> _REQUIRED WORK_
List, from the lines below, each one with "computer" in it.

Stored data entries
____

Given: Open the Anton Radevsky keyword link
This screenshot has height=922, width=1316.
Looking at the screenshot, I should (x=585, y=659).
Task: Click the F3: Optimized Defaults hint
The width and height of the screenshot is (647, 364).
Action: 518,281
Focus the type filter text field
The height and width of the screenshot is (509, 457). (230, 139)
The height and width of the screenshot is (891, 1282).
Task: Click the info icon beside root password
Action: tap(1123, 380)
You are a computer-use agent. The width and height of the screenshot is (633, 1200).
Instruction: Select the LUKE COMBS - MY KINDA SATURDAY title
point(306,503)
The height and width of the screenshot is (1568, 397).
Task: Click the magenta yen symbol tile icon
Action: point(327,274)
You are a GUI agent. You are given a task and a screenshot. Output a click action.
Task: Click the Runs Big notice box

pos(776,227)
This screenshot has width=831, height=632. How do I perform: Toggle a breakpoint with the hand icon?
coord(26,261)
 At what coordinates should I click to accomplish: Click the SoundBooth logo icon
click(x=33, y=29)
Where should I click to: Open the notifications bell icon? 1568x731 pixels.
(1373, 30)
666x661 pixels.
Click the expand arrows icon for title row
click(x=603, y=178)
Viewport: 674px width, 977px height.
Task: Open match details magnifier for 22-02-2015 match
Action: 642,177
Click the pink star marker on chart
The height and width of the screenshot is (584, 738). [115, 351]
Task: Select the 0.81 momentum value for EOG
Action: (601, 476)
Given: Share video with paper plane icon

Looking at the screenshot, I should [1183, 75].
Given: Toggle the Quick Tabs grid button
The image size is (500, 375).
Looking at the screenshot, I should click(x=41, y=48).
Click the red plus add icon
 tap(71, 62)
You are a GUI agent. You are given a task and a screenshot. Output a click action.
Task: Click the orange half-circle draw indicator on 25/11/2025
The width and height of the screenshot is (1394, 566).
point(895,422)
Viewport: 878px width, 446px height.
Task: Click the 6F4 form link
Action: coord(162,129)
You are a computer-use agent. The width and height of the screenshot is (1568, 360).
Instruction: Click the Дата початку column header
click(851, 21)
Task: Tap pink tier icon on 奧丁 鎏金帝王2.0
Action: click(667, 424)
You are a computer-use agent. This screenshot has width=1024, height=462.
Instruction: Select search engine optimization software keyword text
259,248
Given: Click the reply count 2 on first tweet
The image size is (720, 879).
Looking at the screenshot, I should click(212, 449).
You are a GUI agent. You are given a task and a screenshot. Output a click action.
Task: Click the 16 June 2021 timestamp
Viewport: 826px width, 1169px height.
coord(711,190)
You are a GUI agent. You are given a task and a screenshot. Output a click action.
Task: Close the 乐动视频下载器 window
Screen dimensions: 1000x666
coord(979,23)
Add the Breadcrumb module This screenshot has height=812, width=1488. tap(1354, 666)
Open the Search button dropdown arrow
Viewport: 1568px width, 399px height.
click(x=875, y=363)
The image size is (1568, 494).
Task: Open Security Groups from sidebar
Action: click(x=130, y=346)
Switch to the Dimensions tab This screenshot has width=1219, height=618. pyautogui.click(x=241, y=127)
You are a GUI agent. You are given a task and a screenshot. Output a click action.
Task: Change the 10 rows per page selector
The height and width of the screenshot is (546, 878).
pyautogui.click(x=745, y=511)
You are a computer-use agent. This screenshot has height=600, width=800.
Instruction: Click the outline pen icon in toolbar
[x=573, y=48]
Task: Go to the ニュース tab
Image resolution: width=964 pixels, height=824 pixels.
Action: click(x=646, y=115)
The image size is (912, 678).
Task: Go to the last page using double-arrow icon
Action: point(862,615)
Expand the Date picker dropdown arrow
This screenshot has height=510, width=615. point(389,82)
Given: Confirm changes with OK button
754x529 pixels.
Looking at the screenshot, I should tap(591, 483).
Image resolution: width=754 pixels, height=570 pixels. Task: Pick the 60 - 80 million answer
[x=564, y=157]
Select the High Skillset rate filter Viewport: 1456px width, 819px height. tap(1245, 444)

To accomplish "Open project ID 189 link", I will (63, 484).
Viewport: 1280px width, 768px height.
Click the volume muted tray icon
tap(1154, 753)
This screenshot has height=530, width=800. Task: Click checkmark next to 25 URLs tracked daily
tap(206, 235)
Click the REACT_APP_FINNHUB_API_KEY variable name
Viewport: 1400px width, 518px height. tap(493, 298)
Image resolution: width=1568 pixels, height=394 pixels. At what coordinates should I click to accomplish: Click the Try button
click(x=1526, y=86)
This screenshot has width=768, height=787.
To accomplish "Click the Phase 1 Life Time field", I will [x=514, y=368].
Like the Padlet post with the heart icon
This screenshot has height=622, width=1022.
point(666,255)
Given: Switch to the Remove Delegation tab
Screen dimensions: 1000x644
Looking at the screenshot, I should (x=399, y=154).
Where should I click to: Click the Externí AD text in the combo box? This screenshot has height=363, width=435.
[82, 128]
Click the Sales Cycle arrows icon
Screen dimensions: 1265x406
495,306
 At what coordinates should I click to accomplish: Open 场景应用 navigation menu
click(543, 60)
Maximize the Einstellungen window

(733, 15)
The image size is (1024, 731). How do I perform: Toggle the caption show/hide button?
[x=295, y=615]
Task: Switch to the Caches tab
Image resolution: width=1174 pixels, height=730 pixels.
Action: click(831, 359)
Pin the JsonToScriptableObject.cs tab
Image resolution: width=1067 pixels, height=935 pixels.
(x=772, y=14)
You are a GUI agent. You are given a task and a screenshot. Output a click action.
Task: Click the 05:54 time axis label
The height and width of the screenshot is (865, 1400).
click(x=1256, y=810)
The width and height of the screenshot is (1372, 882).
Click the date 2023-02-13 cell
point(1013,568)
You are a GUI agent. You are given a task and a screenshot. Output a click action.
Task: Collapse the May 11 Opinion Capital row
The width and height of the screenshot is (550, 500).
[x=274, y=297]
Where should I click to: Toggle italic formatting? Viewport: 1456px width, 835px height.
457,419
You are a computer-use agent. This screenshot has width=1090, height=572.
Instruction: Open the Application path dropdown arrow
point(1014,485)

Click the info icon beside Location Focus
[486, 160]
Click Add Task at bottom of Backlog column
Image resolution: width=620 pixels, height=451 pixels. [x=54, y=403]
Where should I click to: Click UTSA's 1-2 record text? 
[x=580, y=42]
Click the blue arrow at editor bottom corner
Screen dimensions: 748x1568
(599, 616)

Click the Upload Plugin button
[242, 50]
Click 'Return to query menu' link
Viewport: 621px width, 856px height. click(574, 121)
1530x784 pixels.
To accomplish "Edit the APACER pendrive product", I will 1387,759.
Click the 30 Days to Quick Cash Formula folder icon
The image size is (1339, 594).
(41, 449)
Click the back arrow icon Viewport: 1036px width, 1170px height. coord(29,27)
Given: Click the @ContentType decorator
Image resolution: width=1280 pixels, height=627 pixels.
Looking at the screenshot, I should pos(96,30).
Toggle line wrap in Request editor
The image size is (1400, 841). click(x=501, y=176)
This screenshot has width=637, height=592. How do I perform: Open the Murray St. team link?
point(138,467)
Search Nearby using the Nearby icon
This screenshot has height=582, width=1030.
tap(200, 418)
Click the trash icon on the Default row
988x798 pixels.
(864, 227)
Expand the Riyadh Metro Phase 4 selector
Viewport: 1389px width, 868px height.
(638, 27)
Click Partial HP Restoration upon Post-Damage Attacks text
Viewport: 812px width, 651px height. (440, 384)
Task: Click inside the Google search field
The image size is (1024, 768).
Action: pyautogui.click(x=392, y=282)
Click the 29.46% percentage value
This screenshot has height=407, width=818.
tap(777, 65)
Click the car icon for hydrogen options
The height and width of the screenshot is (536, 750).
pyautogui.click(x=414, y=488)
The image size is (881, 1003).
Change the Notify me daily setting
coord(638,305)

____

> _ANSWER TO THIS EXERCISE_
You are a computer-use agent. The width and height of the screenshot is (633, 1200).
You are a computer-use agent. The width and height of the screenshot is (1568, 360).
You are a computer-use agent. This screenshot has width=1024, height=462.
You are a computer-use agent. This screenshot has height=600, width=800.
You are a computer-use agent. This screenshot has width=1090, height=572.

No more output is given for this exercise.